A `Rule` object contains:

- a Node on which it runs (this maps to a value of our EnumMap)
- an 'on_punishment'
- an 'off_punishment'
- (a plain english name, used solely for debugging)

the on / off punishment allows us to tune rules to punish (or reward) a decision to split inside or outside a node of a certain type, for instance if you wanted to encourage splitting between paragraphs you may have a rule like:

```
Rule(
  name="split between paragraphs,
  on_punishment=50,
  off_punishment=0,
  node=Node::Paragraph
)
```

You can have multiple rules for the same node type if prefered.
The reasn for including off punishments are two fold:

1. you may wish to actually reward splitting off a certain node i.e. give a negative punishment for splitting between paragraphs
2. there may be situations where you want a non-linear punishment between values, for instance you may decide you never want to split on titles, but that youd prefer to include at least some text after the title. to do this, you may provide a decreasing punishment function to the 'off_punishment' value, with a static (high) punishment provided to the 'on_punishment'

### 3. create a vector of length = length of input text, whose values are the total 'punishment' for choosign to cut at each character

next, the rules are applied. each index will be punished according to the defined rules based on if it is on or off nodes of every type with a defined rule.
at this point we may choose to reduce this vector to consist only of the final elements of each character. this mapping can be reversed after calculation. by performing the mappings here, we will ensure the following algorithm respects the token boundaries and that the chunk_size will be measured in tokens instead.

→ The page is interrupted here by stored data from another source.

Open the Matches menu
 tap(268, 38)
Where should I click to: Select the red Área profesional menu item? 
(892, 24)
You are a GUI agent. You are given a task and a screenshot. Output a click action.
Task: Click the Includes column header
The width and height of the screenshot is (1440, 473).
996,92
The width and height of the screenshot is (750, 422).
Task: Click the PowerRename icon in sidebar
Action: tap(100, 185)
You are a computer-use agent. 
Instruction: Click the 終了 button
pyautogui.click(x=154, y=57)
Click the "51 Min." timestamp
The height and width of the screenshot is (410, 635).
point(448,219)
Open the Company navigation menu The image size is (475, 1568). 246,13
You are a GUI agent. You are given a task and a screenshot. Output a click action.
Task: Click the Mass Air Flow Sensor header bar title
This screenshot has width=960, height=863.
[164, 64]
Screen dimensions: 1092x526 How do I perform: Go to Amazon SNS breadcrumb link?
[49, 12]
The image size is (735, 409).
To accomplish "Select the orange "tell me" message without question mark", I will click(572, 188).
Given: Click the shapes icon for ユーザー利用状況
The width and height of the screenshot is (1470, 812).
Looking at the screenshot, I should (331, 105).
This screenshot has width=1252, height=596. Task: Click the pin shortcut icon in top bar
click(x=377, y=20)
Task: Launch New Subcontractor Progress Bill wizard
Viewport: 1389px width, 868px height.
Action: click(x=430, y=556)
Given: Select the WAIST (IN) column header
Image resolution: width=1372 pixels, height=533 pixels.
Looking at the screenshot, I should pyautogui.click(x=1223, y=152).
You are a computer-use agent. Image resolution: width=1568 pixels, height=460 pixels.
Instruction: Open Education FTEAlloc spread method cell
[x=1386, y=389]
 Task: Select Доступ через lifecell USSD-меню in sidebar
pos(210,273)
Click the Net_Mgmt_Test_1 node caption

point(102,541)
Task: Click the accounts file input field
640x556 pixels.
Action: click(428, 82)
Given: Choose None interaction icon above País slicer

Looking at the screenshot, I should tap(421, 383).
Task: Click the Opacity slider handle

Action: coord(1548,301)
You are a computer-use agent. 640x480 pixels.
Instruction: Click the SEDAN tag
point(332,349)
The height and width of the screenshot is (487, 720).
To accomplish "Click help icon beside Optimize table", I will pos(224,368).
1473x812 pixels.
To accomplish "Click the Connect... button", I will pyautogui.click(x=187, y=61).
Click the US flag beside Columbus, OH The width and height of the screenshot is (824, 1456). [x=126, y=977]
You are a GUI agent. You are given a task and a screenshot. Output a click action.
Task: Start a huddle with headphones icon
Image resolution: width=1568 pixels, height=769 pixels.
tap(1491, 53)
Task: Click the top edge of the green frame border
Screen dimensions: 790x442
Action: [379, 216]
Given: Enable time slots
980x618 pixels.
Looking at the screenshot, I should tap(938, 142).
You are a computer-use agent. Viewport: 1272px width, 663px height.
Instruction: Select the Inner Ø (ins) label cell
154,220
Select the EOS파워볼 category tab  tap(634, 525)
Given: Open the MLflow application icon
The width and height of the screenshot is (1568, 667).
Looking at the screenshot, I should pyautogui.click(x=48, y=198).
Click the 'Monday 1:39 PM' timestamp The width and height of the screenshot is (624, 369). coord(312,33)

**NOTE** the tokeniser currently only supports `cl100k`.

### 4. run the dynamic programming algorithm over the vector with a maximum chunk size to calculate the optimal cuts

Here, we just do a bounded shortest path problem. the jist is:

input: 
- punishment (vector)
- n (maximum chunk size)

instantiate:
- cost (length = punishment vector, initially all values oo)
- cheapest node (length = punishment vector, initially all values are None)
- chunk indicies (unknown length)

- start at the end of the punsihment vector and work backwards to the start
- for each index i:
    - if i + n is greater than the length of the punishment vector
        - set cost[i] = punishment[i]
    - else, find j s.t. i+1 <= j <= i+n, cost[j] is minimum in range
        - cost[i] = cost[j] + punishment [i]
        - cheapest node[i] = j
- starting at index 0, look for 'i' - cheapest element in cost vector within range n
    - chunk indices += i
    - move to index = cheapest node[i]
- repeat prior step until optimal chunk indices is produced.

E.G.

inputs:

current costs = [5, 1, 3, 2, 4, 6], n = 2 (can jump 1 or 2 positions)

initialise:

costs = [∞, ∞, ∞, ∞, 4, 6], cheapest nodes = [NaN, NaN, NaN, NaN, NaN, NaN]

steps:

1.    costs = [∞, ∞, ∞, 6, 4, 6], cheapest nodes = [NaN, NaN, NaN, 5, NaN, NaN]
2.    costs = [∞, ∞, 7, 6, 4, 6], cheapest nodes = [NaN, NaN, 5, 5, NaN, NaN]
3.    costs = [∞, 7, 7, 6, 4, 6], cheapest nodes = [NaN, 4, 5, 5, NaN, NaN]
4.    costs = [12, 7, 7, 6, 4, 6], cheapest nodes = [3, 4, 5, 5, NaN, NaN]
5.    cheapest option up to '2' from point 0 is index 2, so cuts are [0, 2]
6.    index 2s next cheapest is index 4, so cuts are [0, 2, 4]
7.    index 4s next cheapest is index 5, so cuts are [0, 2, 4, 5]
8.    index 5 can hop out of the list, so the final solution is proven to be [0, 2, 4, 5]

### 5. split text

Finally, we perform the splitting on the optimised boundaries, and return to the user the perfect chunks.